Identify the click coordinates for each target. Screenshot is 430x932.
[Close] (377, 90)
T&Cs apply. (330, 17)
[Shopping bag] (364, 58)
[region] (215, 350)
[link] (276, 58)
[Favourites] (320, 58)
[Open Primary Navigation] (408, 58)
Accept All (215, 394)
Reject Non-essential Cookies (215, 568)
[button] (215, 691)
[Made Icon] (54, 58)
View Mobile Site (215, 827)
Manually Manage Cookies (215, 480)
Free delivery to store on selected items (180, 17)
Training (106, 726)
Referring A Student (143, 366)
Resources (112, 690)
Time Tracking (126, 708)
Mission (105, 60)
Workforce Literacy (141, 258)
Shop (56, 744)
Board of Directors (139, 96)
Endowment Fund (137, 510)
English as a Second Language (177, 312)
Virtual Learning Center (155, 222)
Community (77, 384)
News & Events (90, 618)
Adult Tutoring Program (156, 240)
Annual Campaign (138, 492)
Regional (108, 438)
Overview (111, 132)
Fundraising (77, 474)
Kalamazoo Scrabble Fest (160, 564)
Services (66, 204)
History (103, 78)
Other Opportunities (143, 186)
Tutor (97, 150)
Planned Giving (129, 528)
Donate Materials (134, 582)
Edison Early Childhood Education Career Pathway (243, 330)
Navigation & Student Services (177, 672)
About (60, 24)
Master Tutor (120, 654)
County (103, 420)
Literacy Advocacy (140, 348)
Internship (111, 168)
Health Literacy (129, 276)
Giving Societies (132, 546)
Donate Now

┄┄┄┄┄┄

■ What the task asks ■
Repeat the material word for word, in full.

■ Solution below ■
Identify the click coordinates for each target. Screenshot is 430x932.
[Close] (377, 90)
T&Cs apply. (330, 17)
[Shopping bag] (364, 58)
[region] (215, 350)
[link] (276, 58)
[Favourites] (320, 58)
[Open Primary Navigation] (408, 58)
Accept All (215, 394)
Reject Non-essential Cookies (215, 568)
[button] (215, 691)
[Made Icon] (54, 58)
View Mobile Site (215, 827)
Manually Manage Cookies (215, 480)
Free delivery to store on selected items (180, 17)
Training (106, 726)
Referring A Student (143, 366)
Resources (112, 690)
Time Tracking (126, 708)
Mission (105, 60)
Workforce Literacy (141, 258)
Shop (56, 744)
Board of Directors (139, 96)
Endowment Fund (137, 510)
English as a Second Language (177, 312)
Virtual Learning Center (155, 222)
Community (77, 384)
News & Events (90, 618)
Adult Tutoring Program (156, 240)
Annual Campaign (138, 492)
Regional (108, 438)
Overview (111, 132)
Fundraising (77, 474)
Kalamazoo Scrabble Fest (160, 564)
Services (66, 204)
History (103, 78)
Other Opportunities (143, 186)
Tutor (97, 150)
Planned Giving (129, 528)
Donate Materials (134, 582)
Edison Early Childhood Education Career Pathway (243, 330)
Navigation & Student Services (177, 672)
About (60, 24)
Master Tutor (120, 654)
County (103, 420)
Literacy Advocacy (140, 348)
Internship (111, 168)
Health Literacy (129, 276)
Giving Societies (132, 546)
Donate Now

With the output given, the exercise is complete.